Indeed, as Sarsour recently told Colorlines, the Ferguson protests last summer opened significant space for activists of all backgrounds to share and connect in the struggle for justice. As protests in Ferguson entered their second week, groups like the National Hispanic Leadership Agenda and the National Council of Asian Pacific Americans released letters of solidarity to activists on the ground.
It was also during the Ferguson protests that activists in Gaza tweeted hard-won advice on dealing with police tactics like tear gas and rubber bullets. One activist, Abbas Sarsour, tweeted side-by-side images of activists in Ferguson and Gaza tossing tear gas canisters back toward police. The caption read, "The oppressed stands with the oppressed." For many people the dialogue connected Israeli occupation tactics with police practices in urban America for the first time.

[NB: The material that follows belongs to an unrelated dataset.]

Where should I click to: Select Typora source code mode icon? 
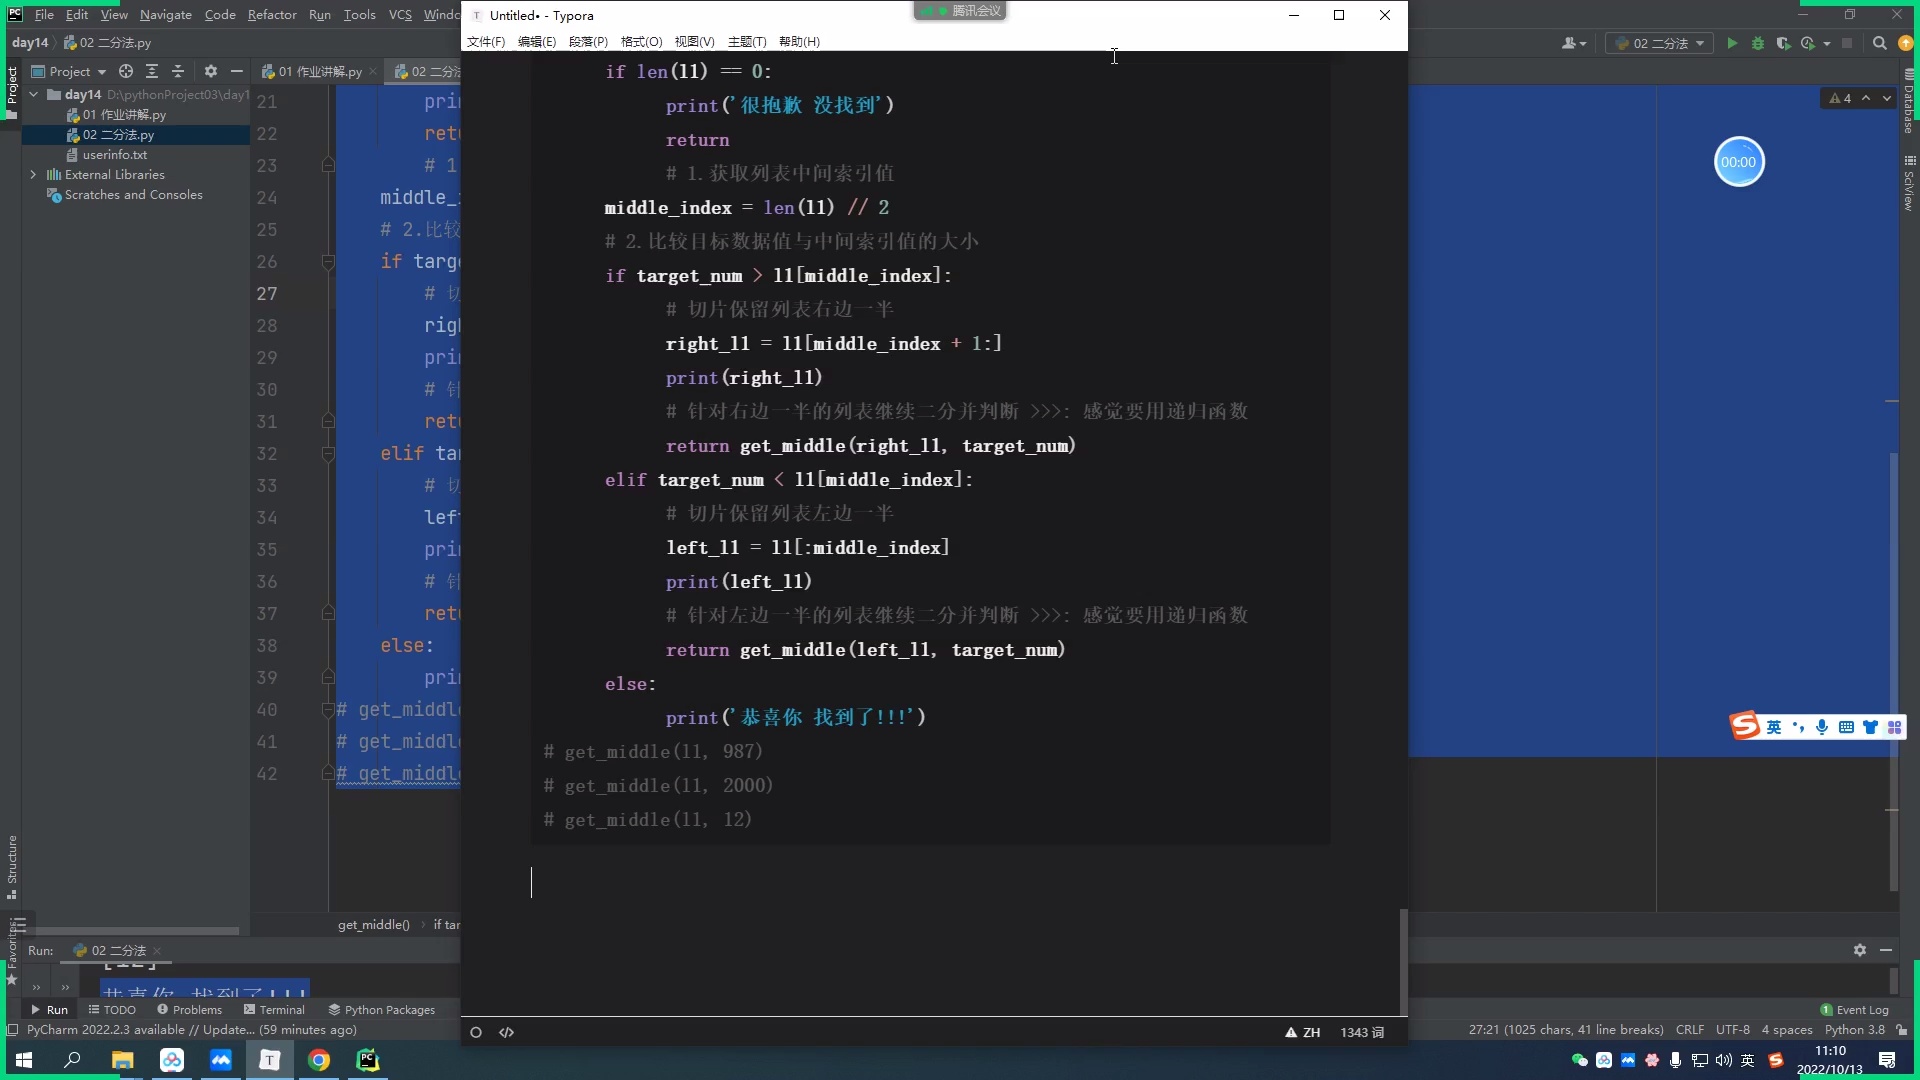click(x=505, y=1032)
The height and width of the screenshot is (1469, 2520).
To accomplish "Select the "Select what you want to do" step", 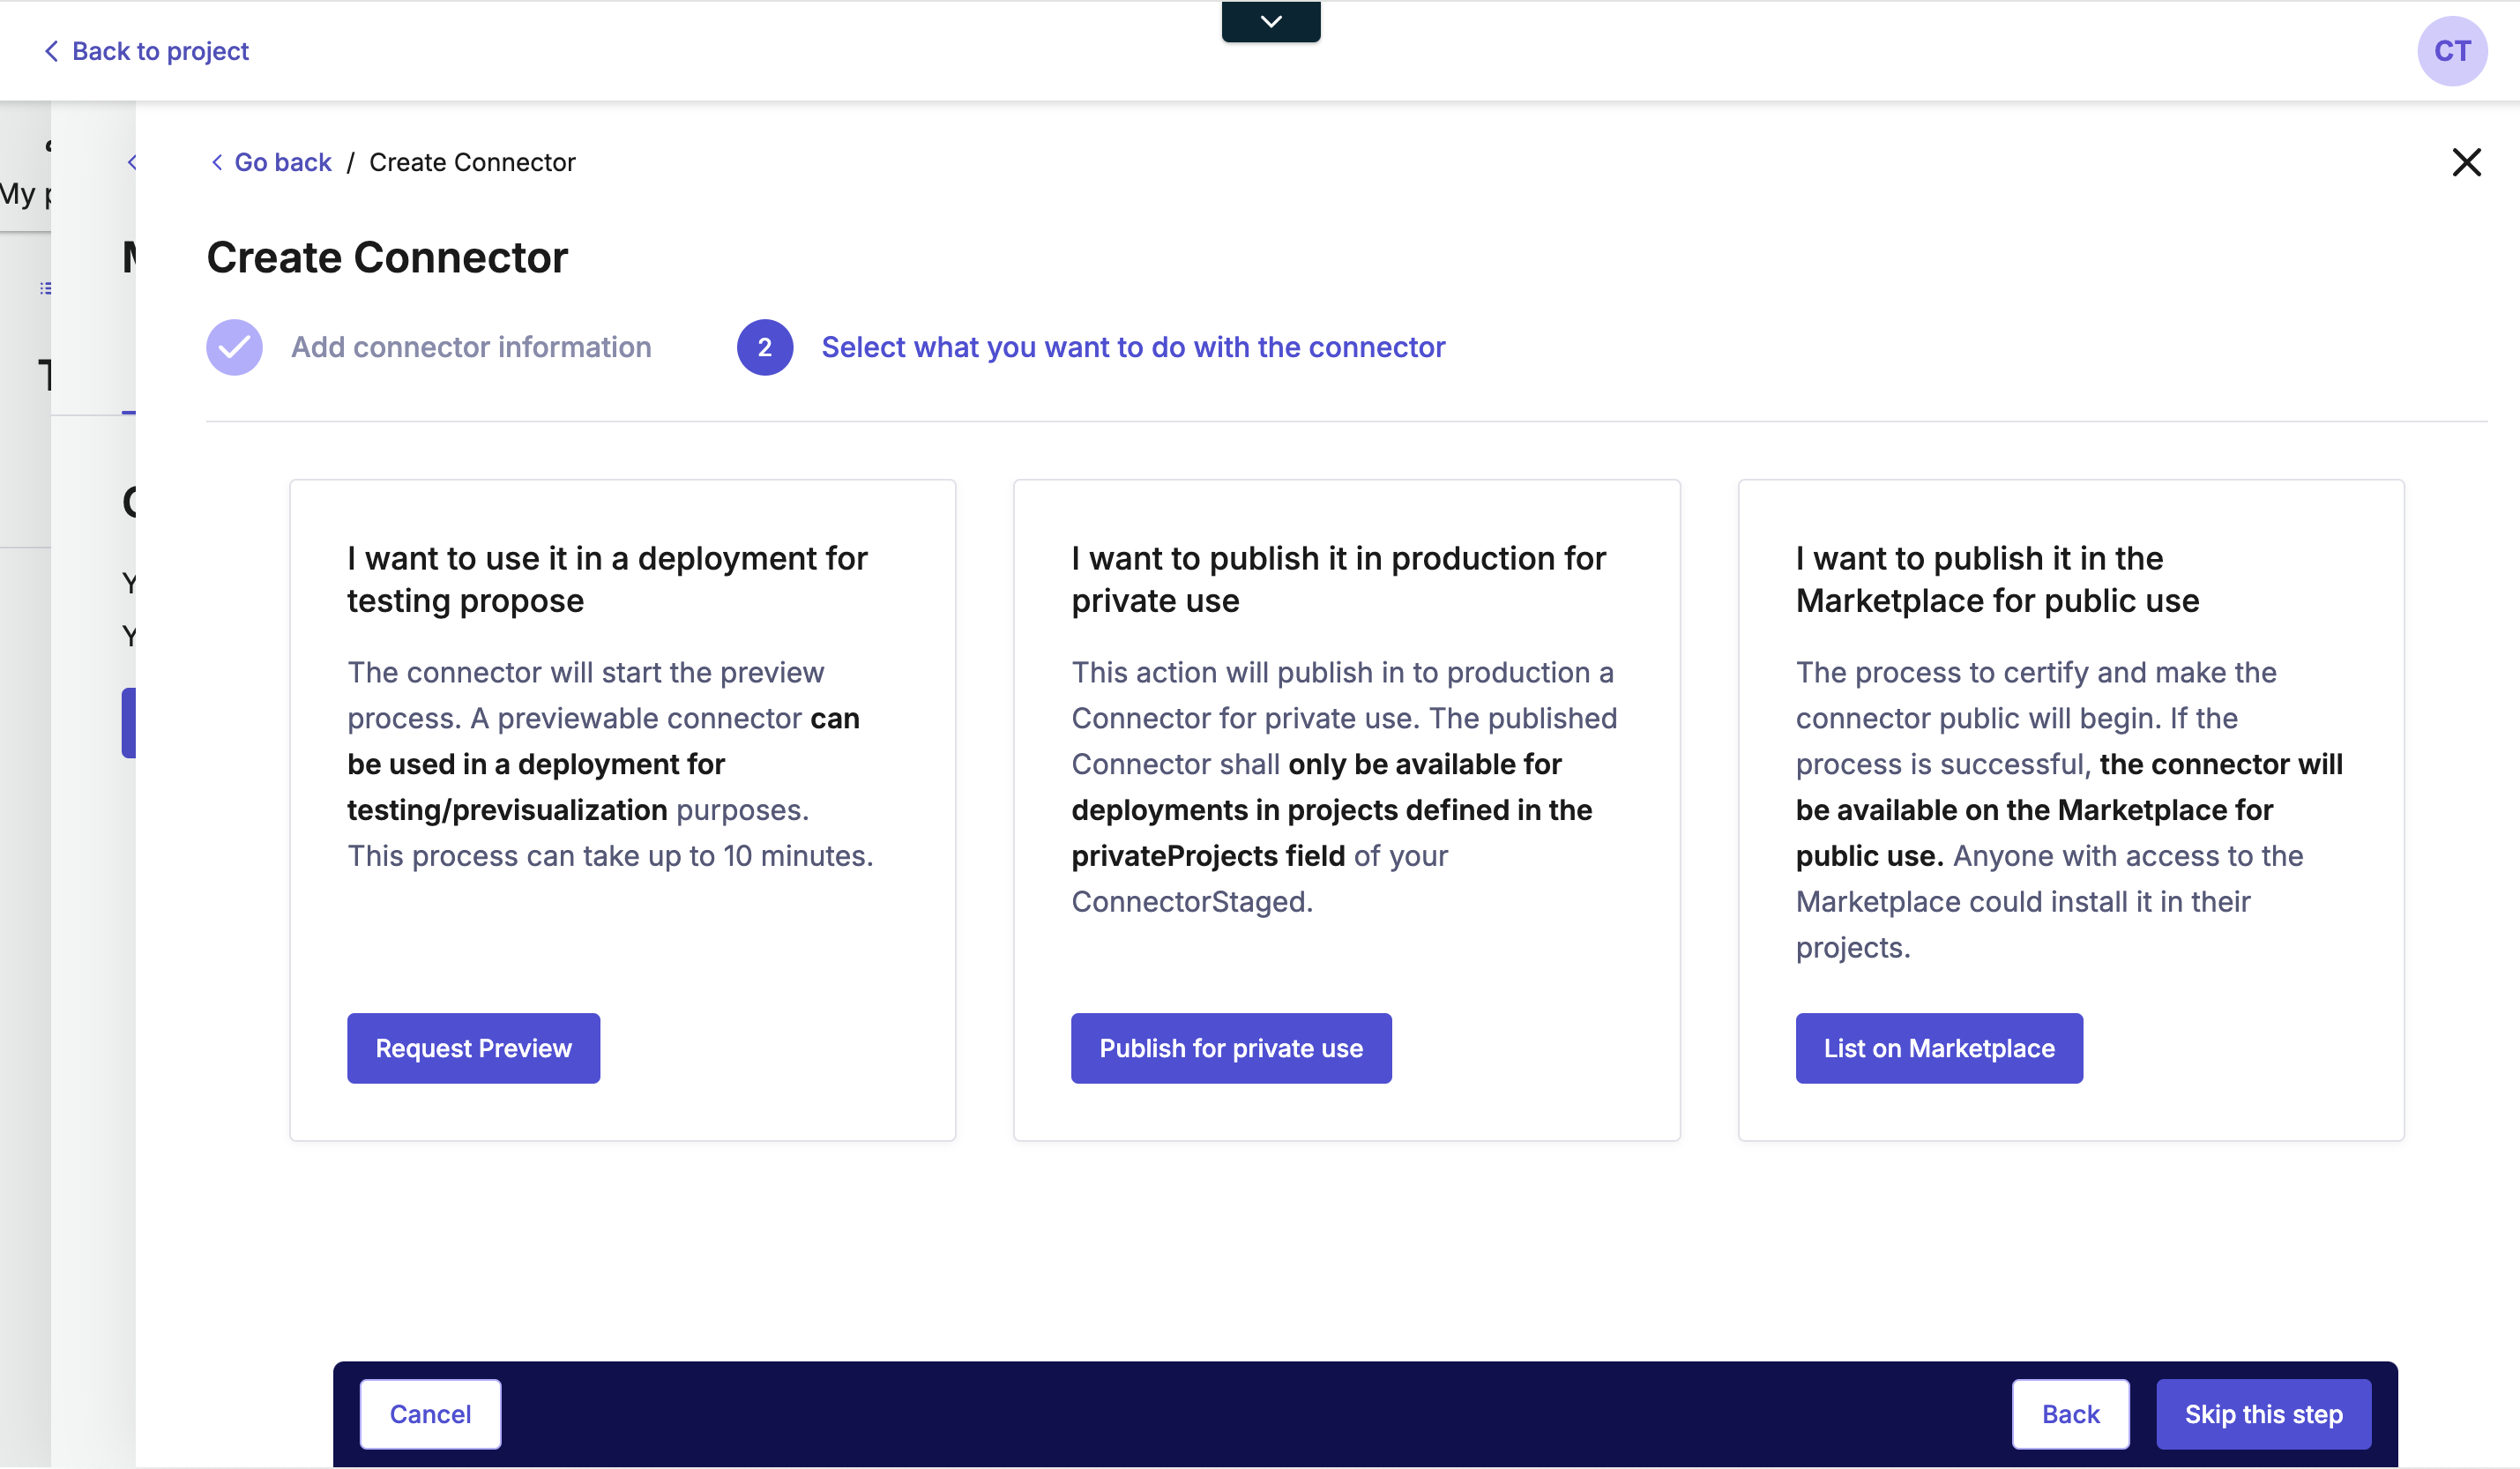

Of course, for now, all eyes are on Baltimore. This week, Baltimore prosecutors released a document stating that because Gray was arrested before police had found a knife he was carrying, the arrest itself was illegal. The report comes not long after the Justice Department launched a civil rights investigation of Baltimore police practices. Whether or not police in Baltimore are ultimately convicted-and Linda Sarsour isn't overly optimistic-she says even getting this far is a significant victory. "It never would have happened if it wasn't for the young people on the streets," she says. "And it sends a message to young people to stay in the streets, stand in your power, and keep demanding justice."